It’s been a while since I last wrote here. I didn’t think I’d be back. Not that it’s shameful, I just thought that maybe I’d dig myself out of my hole.
Since last being here I have noticed that I am very selfish. I am so selfish that I can’t stand looking at myself surrounded by self pity.
Before Christmas my sister was diagnosed with Anorexia, soon enough she was in hospital and at risk of her heart failing. The whole time she was in hospital I was a complete *****. I wouldn’t go because it was boring. Selfish, right? I mean, like she had a choice of being in there. I would go home and cut myself, because when I was diagnosed with depression my parents did nothing to help me.
When she got out of hospital I would make rude comments to her all the time about how selfish it is how mum and dad have to give up their life for her. Ironic, me calling her selfish. I knew I was hurting her, so why couldn’t I stop? It kills me to admit it, and I know I was wrong, so there’s no need to tell me what a spoiled brat I was.

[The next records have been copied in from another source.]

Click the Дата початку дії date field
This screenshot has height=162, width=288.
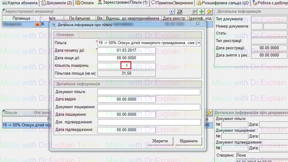point(126,51)
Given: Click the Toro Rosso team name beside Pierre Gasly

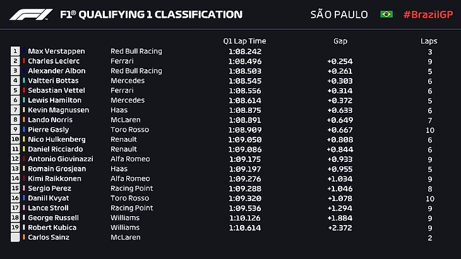Looking at the screenshot, I should 130,130.
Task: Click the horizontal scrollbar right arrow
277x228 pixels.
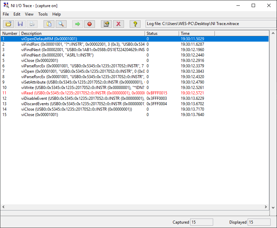Action: point(266,207)
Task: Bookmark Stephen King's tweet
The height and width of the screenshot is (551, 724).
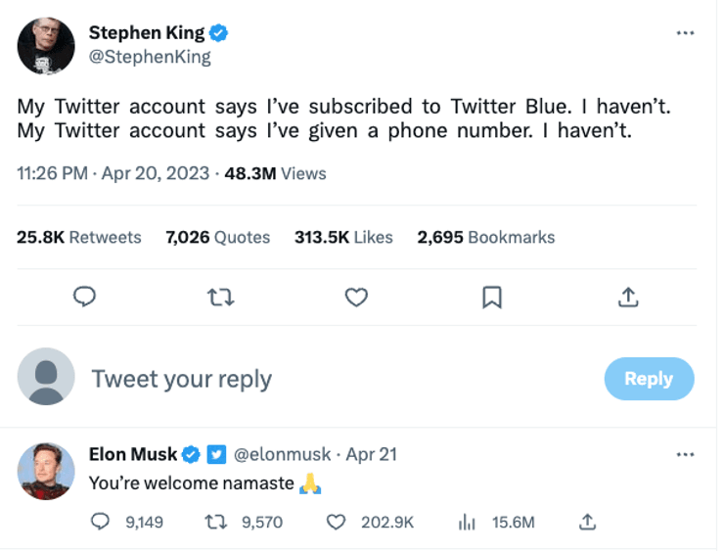Action: coord(492,297)
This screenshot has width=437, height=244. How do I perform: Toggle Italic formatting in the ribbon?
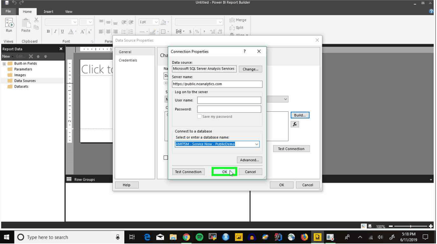tap(55, 32)
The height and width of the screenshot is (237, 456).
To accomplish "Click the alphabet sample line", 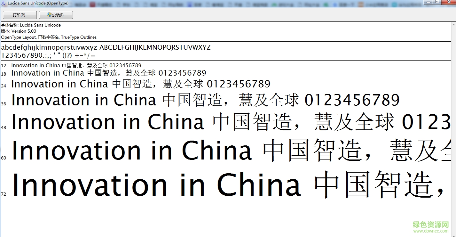I will click(106, 47).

We have to do family counselling sessions, and the counselor continuously tells me this, “anorexia is a mental illness as well as physical, it causes more deaths than people with depression, even if they have suicidal tendencies” but what I’m hearing is “your sister has anorexia, it’s worse than what you have, so we’re going to help her and not you.” She was supposed to organise for me to see a counselor, but she never did.
I feel like I’m alone in this, I have never stopped being this way, I have never woken up one day and told myself that I want to live. My sister is sick, but why can’t they see that I am too? She’s not the only one who needs help. And I understand that she needs it too, but how much longer can I hold on?
1 comment
I think you’re being awfully hard on yourself.
Your a ***** to your sister because you recognise symptoms and behaviours in her that you have yourself. Basically you’re a ***** to her because she reminds you of you, and you obviously don’t like yourself very much. Maybe the first step to being more compassionate to your sister is learning to forgive yourself a bit?